──────── ANGEZEIGTER TEXT

Im Dezember 2003 gab es ein Erdbeben der Stärke 6,5 auf der Richterskala in Kalifornien Foto: EPA

Fast 13 Millionen Menschen leben im von Erdbeben geplagten Großraum Los Angeles. Während die Menschen sich auf ein Beben vorbereiten, sind die Atomkraftwerke alles andere als bereit.

Fast 13 Millionen Menschen leben im von Erdbeben geplagten Großraum Los Angeles. Während die Menschen sich auf ein Beben vorbereiten, sind die Atomkraftwerke alles andere als bereit.

Los Angeles - Erst traf es Süd-Kalifornien, dann die Millionenmetropole Los Angeles: Als Ende März die Erde an der amerikanischen Westküste bebte, blieben die Schäden zwar gering. Trotzdem hat das Naturereignis die Bevölkerung nachdenklich gestimmt. Zum einen, weil ein viel stärkeres Beben laut Geologen lange überfällig ist. Zum anderen, weil mehrere Atomkraftwerksbetreiber nicht nachweisen können, dass ihre Reaktoren im Ernstfall sicher wären. Eigentlich hätten alle AKW-Betreiber bis Ende März der amerikanischen Atomaufsichtsbehörde einen Bericht übergeben sollen, in dem sie die Sicherheit ihrer Kraftwerke im Falle eines starken Erdbebens nachweisen. Von mindestens zwei Dutzend Anlagen liegt allerdings bis heute kein Bericht vor. Die Auflage war nach der Katastrophe im japanischen Fukushima vor drei Jahren erlassen worden.

Tektonische Platten

Die Betreiber, die diesen Nachweis bis zum Ende der Frist nicht erbringen konnten, müssen nun Millionen investieren – allerdings nicht unmittelbar in Verbesserungen. Zunächst sollen sie ein Gutachten erstellen und bauliche Veränderungen vorschlagen. Den demokratischen Senator Edward Markey bringt das zögerliche Verhalten der Aufsichtsbehörde auf die Palme. „Was wir brauchen, sind Taten, um gefährdete Reaktoren zu sichern, nicht einfach nur mehr Berichte“, sagte er im Gespräch mit der „New York Times“.

Seit Fukushima ist die Gefahr wieder im Alltag präsent

Vor allem an der erdbebengefährdeten Westküste stößt der Politiker damit auf offene Ohren. „Unsere größte Herausforderung besteht darin, das Thema wachzuhalten“, sagt Richard McCarthy, Leiter der Kommission für Seismische Sicherheit in Kalifornien. Die Kommission untersucht, ob Gebäude einsturzgefährdet sind, und versucht die Einwohner im wahrsten Sinne des Wortes wachzurütteln. Lange Zeit war die Mühe vergeblich – wegen knapper Staatskassen und einer eher desinteressierten Bevölkerung.

────────────────

AUFGABE A:
Fasse den Artikel über Erdbeben und Atomkraftwerke in Kalifornien in zwei Sätzen zusammen.
Text und Einträge stehen in keinem Zusammenhang miteinander.

──────── GEGEBENE DATEN

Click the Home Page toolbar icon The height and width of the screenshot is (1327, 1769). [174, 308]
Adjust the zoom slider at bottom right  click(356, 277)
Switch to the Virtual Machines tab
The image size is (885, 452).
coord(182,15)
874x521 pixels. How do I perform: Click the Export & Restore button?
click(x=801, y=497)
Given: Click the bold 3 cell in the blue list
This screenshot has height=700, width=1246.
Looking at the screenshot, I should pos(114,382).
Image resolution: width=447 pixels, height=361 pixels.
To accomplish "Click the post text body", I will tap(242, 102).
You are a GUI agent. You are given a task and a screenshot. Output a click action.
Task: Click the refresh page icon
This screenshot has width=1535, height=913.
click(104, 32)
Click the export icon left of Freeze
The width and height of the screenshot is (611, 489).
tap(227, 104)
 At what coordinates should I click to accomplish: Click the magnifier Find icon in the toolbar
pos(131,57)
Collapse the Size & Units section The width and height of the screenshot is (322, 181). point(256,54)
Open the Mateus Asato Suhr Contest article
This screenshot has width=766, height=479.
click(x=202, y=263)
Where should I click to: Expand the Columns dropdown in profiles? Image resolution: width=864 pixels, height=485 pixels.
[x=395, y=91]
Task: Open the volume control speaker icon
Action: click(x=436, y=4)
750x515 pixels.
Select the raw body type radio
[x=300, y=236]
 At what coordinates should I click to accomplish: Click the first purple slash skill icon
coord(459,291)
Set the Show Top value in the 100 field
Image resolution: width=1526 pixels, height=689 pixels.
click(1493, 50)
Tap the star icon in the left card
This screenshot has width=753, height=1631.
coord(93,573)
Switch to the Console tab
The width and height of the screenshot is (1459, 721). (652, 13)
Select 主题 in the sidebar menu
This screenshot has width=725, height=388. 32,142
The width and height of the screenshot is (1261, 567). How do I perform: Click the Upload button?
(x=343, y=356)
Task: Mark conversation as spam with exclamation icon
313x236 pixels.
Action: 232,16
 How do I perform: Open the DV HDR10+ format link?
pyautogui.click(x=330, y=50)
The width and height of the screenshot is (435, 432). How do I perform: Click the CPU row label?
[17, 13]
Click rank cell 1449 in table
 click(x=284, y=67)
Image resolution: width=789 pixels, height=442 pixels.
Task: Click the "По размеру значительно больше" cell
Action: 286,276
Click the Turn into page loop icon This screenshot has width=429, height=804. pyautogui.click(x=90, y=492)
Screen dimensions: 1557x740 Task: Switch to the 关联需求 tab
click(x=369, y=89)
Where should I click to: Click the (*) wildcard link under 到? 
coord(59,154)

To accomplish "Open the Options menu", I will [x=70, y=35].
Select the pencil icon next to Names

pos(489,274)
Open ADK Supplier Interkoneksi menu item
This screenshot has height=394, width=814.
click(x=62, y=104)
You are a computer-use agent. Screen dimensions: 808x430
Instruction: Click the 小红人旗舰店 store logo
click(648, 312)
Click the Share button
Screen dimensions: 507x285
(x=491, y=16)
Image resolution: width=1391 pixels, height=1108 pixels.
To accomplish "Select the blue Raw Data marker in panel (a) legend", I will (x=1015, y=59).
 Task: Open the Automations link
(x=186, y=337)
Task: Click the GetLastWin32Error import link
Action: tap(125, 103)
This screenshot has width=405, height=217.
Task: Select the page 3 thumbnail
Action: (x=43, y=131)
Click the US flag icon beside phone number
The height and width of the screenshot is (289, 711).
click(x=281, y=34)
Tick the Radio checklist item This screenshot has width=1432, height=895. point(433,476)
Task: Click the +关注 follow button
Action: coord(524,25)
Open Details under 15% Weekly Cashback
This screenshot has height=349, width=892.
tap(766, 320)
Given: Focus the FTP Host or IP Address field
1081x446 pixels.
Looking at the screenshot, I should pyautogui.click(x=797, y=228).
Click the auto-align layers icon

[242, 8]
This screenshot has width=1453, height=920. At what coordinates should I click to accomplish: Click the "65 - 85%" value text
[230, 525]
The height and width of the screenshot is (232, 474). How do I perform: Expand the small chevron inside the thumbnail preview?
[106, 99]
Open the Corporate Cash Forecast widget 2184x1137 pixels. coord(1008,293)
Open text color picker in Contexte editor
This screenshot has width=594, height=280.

────────────────

AUFGABE B:
Wiederhole aus den Einträgen den Abschnitt, der mit der Zeile mit „The width and height of the screenshot is (435, 432).“ beginnt und mit der Zeile mit „click(648, 312)“ endet, einschließlich beider Grenzzeilen.

AUSGABE A:
Ein Erdbeben Ende März an der amerikanischen Westküste hat die Bevölkerung nachdenklich gestimmt, weil laut Geologen ein viel stärkeres Beben überfällig ist und mehrere Atomkraftwerksbetreiber die Sicherheit ihrer Reaktoren im Ernstfall nicht nachweisen können. Von mindestens zwei Dutzend Anlagen fehlt noch der Bericht, den die Atomaufsichtsbehörde nach Fukushima verlangt hatte, und Senator Edward Markey fordert Taten zur Sicherung gefährdeter Reaktoren statt weiterer Berichte.

AUSGABE B:
The width and height of the screenshot is (435, 432). How do I perform: Click the CPU row label?
[17, 13]
Click rank cell 1449 in table
 click(x=284, y=67)
Image resolution: width=789 pixels, height=442 pixels.
Task: Click the "По размеру значительно больше" cell
Action: 286,276
Click the Turn into page loop icon This screenshot has width=429, height=804. pyautogui.click(x=90, y=492)
Screen dimensions: 1557x740 Task: Switch to the 关联需求 tab
click(x=369, y=89)
Where should I click to: Click the (*) wildcard link under 到? 
coord(59,154)

To accomplish "Open the Options menu", I will [x=70, y=35].
Select the pencil icon next to Names

pos(489,274)
Open ADK Supplier Interkoneksi menu item
This screenshot has height=394, width=814.
click(x=62, y=104)
You are a computer-use agent. Screen dimensions: 808x430
Instruction: Click the 小红人旗舰店 store logo
click(648, 312)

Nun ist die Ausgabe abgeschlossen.